Introduction
A number of UCB students and researchers have asked the D-Lab about tools for geocoding street address. These variety of departments and schools these researchers represent - including Public Health, ESPM (Environmental Science, Policy, and Management), Music, History and Sociology, among others - indicate the widespread usefulness of geocoding. In response to this interest, the D-Lab is taking a number of steps to help the UCB community with its geocoding needs. This semester we have two workshops on geocoding which you can checkout on our website: 1) Introductory Geocoding and Mapping (April 6, 2015) , which emphasizes programming and the Data Science Toolkit (DSTK), and 2) Address Geocoding with ArcGIS, which focuses on geocoding without programming (April 21, 2015). As part of our consulting services, D-Lab provides individual consultations on geocoding and other spatial analysis methods and tools. Additionally, with funding from Prof. Rachel Morello-Frosch, who is in the School of Public Health & ESPM, the D-Lab has set up a secure server to help UCB researchers geocode restricted access data.
Below we provide an overview of geocoding and geocoding software options to help you get started. Contact the D-Lab if you have any questions.
What is Geocoding
For those who may not be familiar with geocoding, here is a very brief introduction. Geocoding is the process of computing the geographic coordinates for a place reference such as a city name, zip code or street address. I will focus on address geocoding although the methods for geocoding other types of places are similar. Address geocoding requires (1) an input file that contains the list of addresses to be geocoded, (2) a reference database of geographic features, such as streets with address ranges, against which these places are compared, and (3) software for determining the match between these two, e.g., if the input address can be located in the reference database.
The output of geocoding is a point for each input address or place for which a match was found, typically expressed as latitude and longitude. Most geocoders will also output metadata on the matching process, including how the software parsed and standardized the input place, whether or not it found a match for that place in the reference database, and the quality of that match. For address geocoding, the matching process is typically one of linear interpolation where the coordinates for the input address are estimated using a reference database of street centerlines for which address ranges are known for each street segment and, in many cases, for side of street as well. A key assumption of this approach is that parcels are uniformly distributed along a street segment, e.g. are the same size and consistently numbered. In the image shown below the geocoding software assumes nine similarly sized parcels on the left side of the street between 5640 and 5656 Spring Garden Rd and thus the location of 5650 would be close to the halfway point on the line segment for that address range.

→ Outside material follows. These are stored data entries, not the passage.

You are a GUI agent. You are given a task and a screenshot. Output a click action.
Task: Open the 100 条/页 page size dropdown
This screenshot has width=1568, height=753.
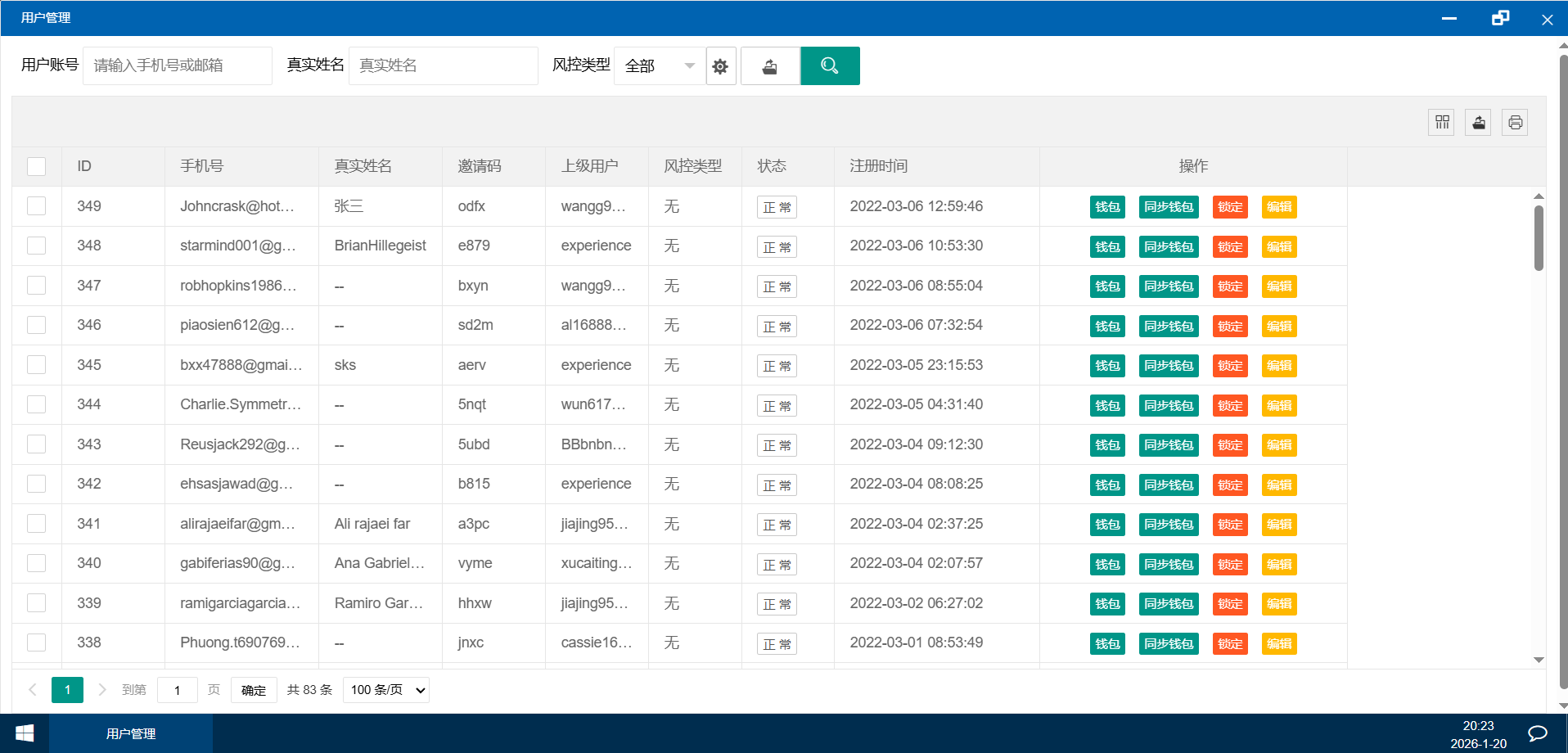[x=386, y=690]
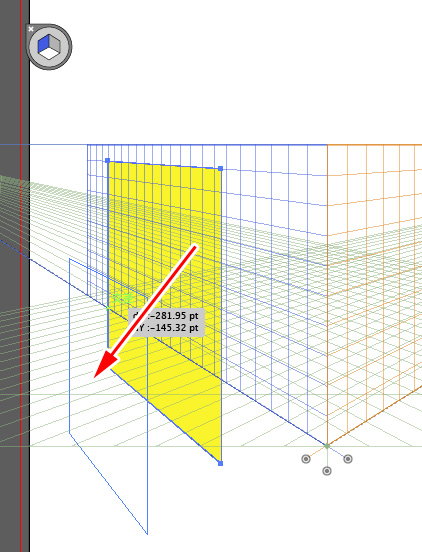Select top-left anchor point of yellow shape
Screen dimensions: 422x552
(108, 161)
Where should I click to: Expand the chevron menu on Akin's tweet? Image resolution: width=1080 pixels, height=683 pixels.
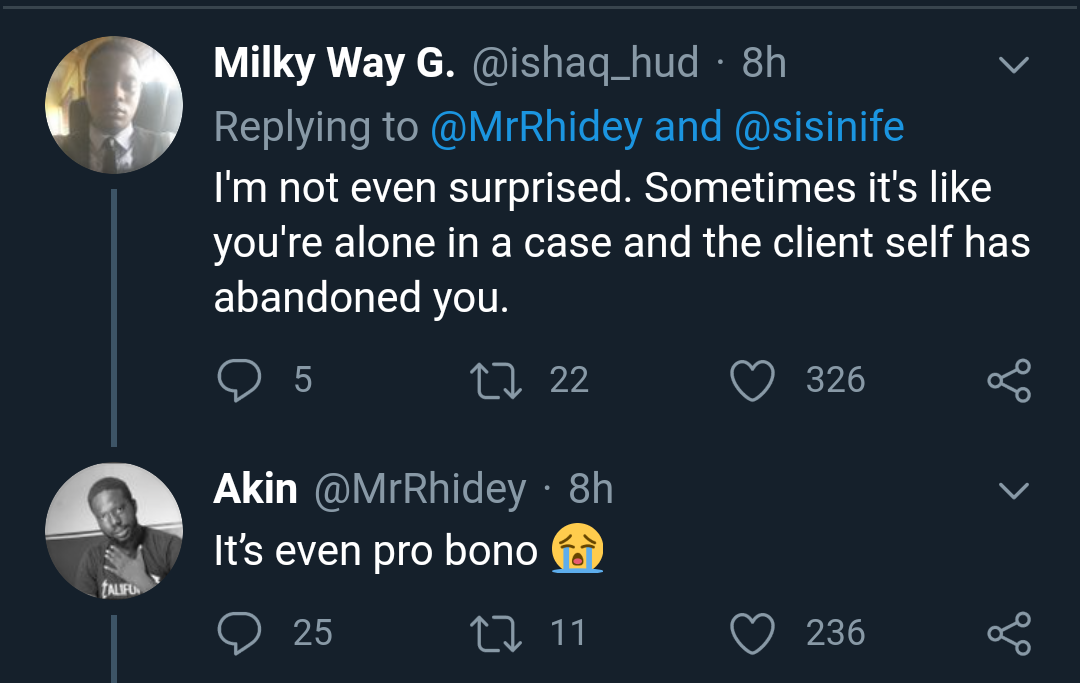tap(1014, 491)
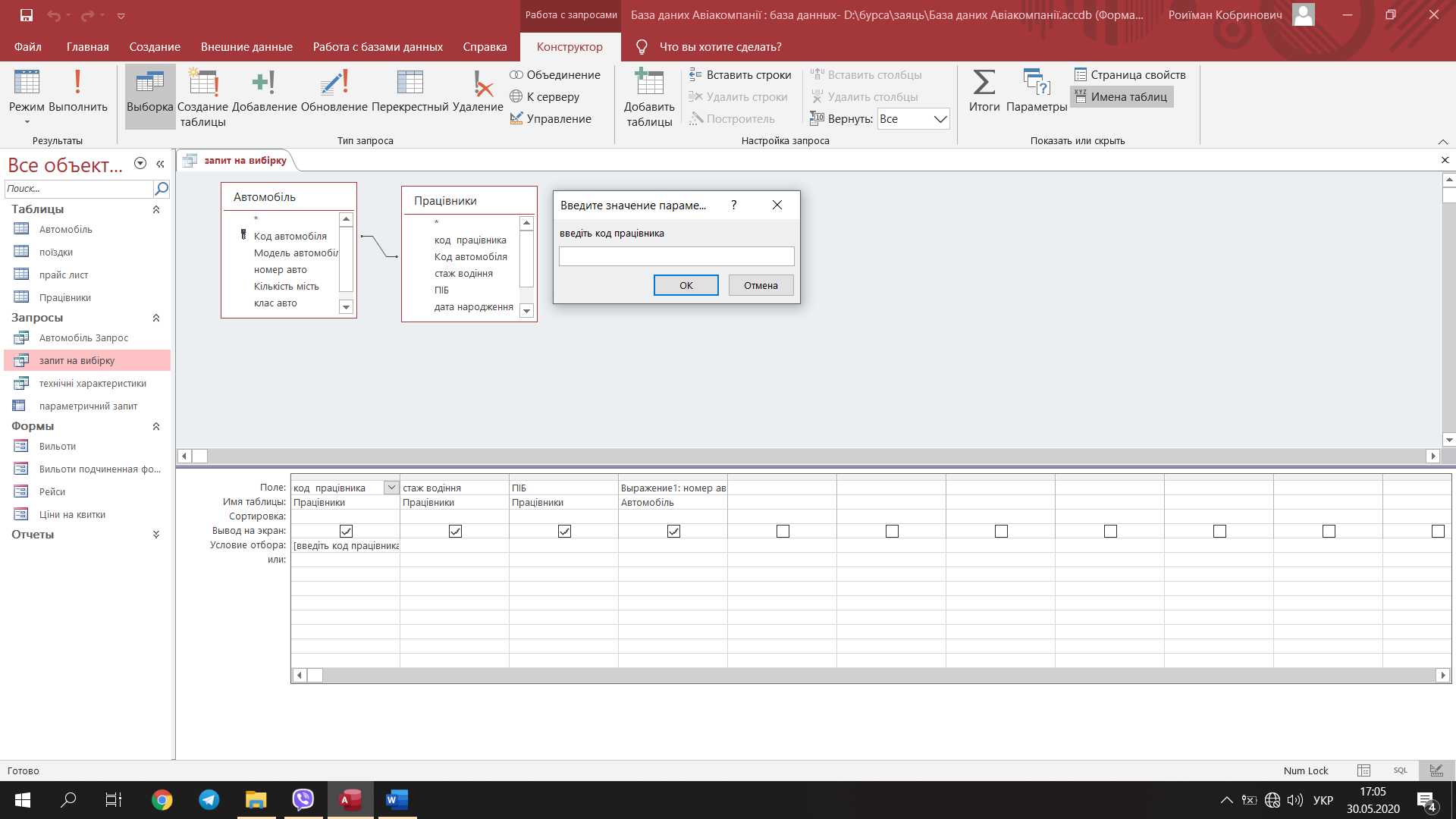The image size is (1456, 819).
Task: Focus the parameter value input field
Action: 676,256
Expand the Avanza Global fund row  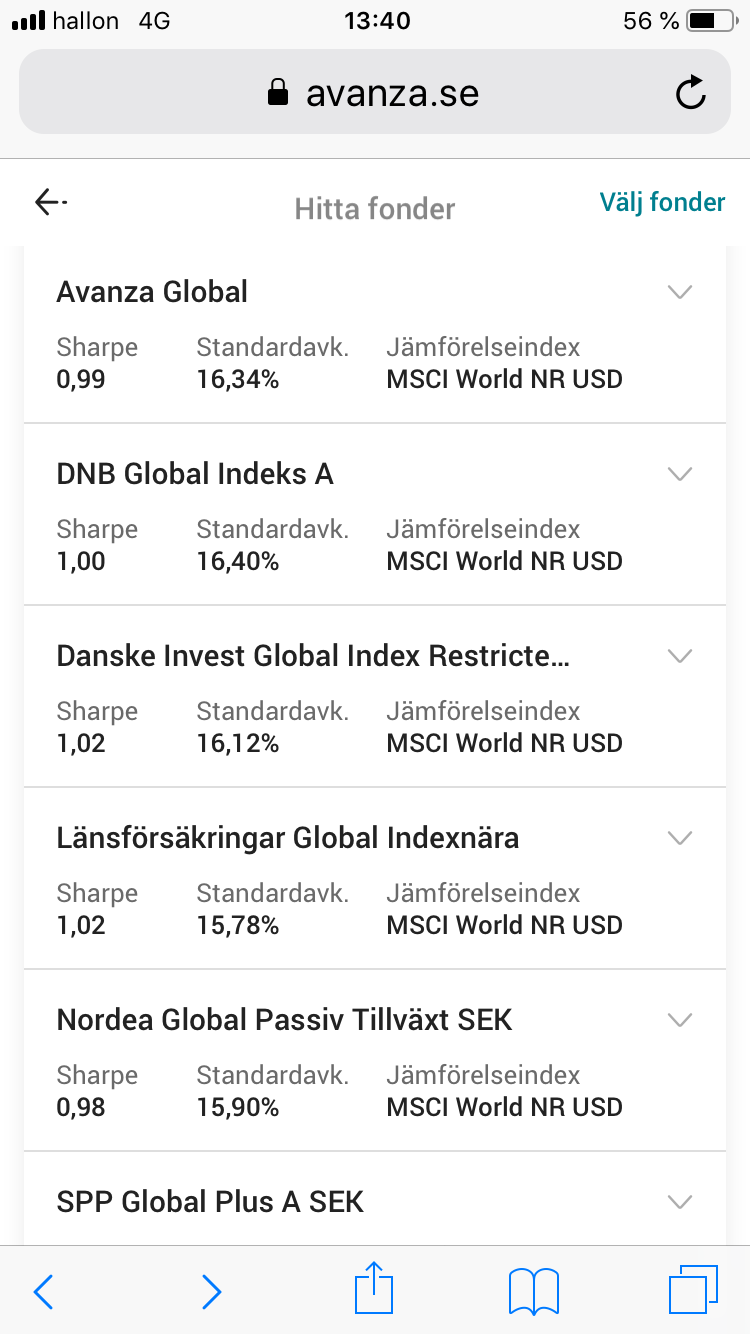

Source: http://www.directionsmag.com/articles/three-standard-geocoding-methods/1...
Why Geocode?
There are three main reasons for geocoding addresses and other named places:
- to display places on a map,
- to determine relationships between places, such as distance, direction, or pattern of dispersion, and
- to use geographic location to associate places with other geographically referenced data such census demographic data, sales transactions, locations of historic settlements, pollution concentrations, etc.
For a detailed, though dated, example of a public health application see the Harvard Public Health Geocoding Project.
Related Terms
It’s a good idea to get a handle on a set of related terms so that you can seek help or reference materials more effectively.
- Batch Geocoding - geocoding more than one address at the same time.
- Reverse Geocoding - determining the place name, zip code or address for a location specified by geographic coordinates.
- Address matching - a synonym for address geocoding.
- Geolocating - determining the geographic coordinates of an object or feature on or near the surface of the earth, for example with GPS.
- Georeferencing - making a non-geospatial object, like a scanned map or photograph, geospatial by referencing points within it to known geographic locations.
Geocoding Multiple Addresses
It is pretty easy to geocode one address. You can put the address in the search bar of Google Maps and the returned URL will contain the longitude and latitude of the geocoded address. However, this approach does not scale well to multiple addresses. For more than a few, you will need to use an address geocoder.
What is an address geocoder?
An address geocoder is software that:
- parses input addresses into identifiable components, such as street name and number, city, state and zip code,
- matches input addresses to a reference database of spatial features (e.g. streets or parcels) having those same identifiable components
- determines the geographic coordinates for the matched input addresses,
- evaluates (or scores) the matches,
- outputs coordinates for the matched addresses along with metadata that describes the match.
Geocoding software comes in many forms. It can be one of the features of a desktop software package installed locally on your computer, such as ArcGIS or QGIS. It can be a mapping tool like Google Earth Pro (now free!) or an online service like the US Census Geocoder. It can be an online service with an application programming interface (or API) that allows you to write a program in R, Python, or Javascript, among other languages, to geocode one or more addresses. The Google Geocoding API, Mapquest Open Geocoding Service, Photon and Data Science Toolkit (DSTK) are all examples of popular online geocoders with APIs. Geopy is a python library for programmatically accessing several popular geocoding APIs. GGmap is an R package for doing the same.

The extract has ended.